Hello, my name is Andrea Grosso and today I will talk to you about the Acoustic Camera software. Transient noise is the noise that changes over time like for example, a start up of a machinery a door slam, or a run up of an engine. To be able to map the sound in this condition is necessary to use the multiple probe solution and a multiple channel front end. The alternative is to relate the measurement to some working condition of the machinery. But this requires additional reference channel and complex method for the calculation. The Microflown Acoustic Camera is a direct method to
measure the particle velocity in the near field. As the velocity is a vector, it is well correlated with a surface vibration, and it is not affected by background noise and reflections.

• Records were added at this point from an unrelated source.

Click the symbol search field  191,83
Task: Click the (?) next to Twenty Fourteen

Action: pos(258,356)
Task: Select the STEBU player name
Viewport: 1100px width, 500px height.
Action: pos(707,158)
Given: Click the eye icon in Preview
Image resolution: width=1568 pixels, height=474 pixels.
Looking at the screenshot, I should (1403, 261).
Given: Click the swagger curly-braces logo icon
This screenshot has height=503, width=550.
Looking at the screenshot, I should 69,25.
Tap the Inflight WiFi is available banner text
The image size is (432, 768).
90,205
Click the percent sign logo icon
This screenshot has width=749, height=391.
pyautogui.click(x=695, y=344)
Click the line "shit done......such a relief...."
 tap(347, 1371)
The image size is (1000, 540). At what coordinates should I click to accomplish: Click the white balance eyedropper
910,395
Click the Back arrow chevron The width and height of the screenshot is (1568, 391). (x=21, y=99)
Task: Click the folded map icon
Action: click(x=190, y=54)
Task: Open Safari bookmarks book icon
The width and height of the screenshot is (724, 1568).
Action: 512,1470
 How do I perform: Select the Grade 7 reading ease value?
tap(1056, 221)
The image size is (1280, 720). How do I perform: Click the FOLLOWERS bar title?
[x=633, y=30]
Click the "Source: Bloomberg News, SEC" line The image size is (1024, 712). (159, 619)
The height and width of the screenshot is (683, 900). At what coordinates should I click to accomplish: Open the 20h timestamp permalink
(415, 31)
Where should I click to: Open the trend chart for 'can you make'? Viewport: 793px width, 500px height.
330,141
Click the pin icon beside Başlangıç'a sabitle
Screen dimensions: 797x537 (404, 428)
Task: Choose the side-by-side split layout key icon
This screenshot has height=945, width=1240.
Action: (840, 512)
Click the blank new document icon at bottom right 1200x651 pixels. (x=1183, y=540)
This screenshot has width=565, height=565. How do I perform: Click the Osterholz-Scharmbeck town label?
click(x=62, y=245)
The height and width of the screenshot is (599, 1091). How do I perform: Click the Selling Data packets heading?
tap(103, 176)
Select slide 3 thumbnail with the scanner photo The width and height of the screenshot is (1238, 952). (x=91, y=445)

For this reason, the camera can be also used in non-anechoic environment. Compare with acoustic holography and beamforming, the Microflown Acosutic Camera has different advantages. First, it is possible to create any kind
of geometry and shapes of the array. It is important to follow with each probe the curved surfaces. The geometry and size of the array does not
condition the frequency range of the Acoustic Camera, which is always 20Hz-20 kHz. As the method is the direct method the spatial resolution does not depend on the geometry of the array, but only on the spacing between the different probes. The dynamic range is over 40 dB, much higher as compare with acoustic holography or beamforming. As the method does not require complex calculation can be also used by non-acoustic expert. The software is divided into recorder and processing. First, all the data are stored in the hard drive, than it is possible to process all the time history
and use an RPM reference sensor for order tracking. In the visualize tab is possible to show colormaps of velocity, pressure and intensity, in a certain frequency band. spectrogram over time for each probe, octave and 1/3 octave. Also is possible to playback the audio of each
probe and create a video in .avi format. The Acoustic Camera has mainly field of applications in
automotive, aerospace, industrial machinery and consumer goods. The option to deploy a scattered array make it possible to use the Acoustic Camera even in
a very complex environment like a car interior. The Panel Noise Contribution use probes in the triangular mounting which decouple the probe from the surface. The Panel Noise Contribution was performed with the windows method using absorbing material to cover the surface inside the car. With this method was not possible to perform measurement under driving condition. With the Acoustic Camera is possible to perform the
Panel Noise Contribution in real driving conditions. Inside the car high velocity at the surface, does not necessary
mean a high pressure perceived to the driver’s ear. This is because the pressure depends on the
relative panel phase and the transfer path. The add-on for the Acoustic Camera called PNCAR (Panel noise contribution analysis reference-related) use the same hardware of the Acoustic Camera to perform airborne transfer path analysis. Combining together the measurement at the surface of
the car interior and all the transfer functions is possible to synthesize the pressure at driver’s ear position. The software can elaborate spectrograms and colormaps to give an overview of the pressure coming from different panel’s areas and achieve a source ranking which allows optimizing
the trimmer panels in the car interior with a minimum impact on cost for development. The Acoustic Camera becomes, in this way, a tool for both sound source localization and airborne transfer path analysis. Depending on the requirements of the development stage of a product it is possible to choose the most suitable method of analysis and maximize the advantages of the particle velocity sensor in the near field. I hope you enjoyed the presentation for further information contact us at our phone or by email.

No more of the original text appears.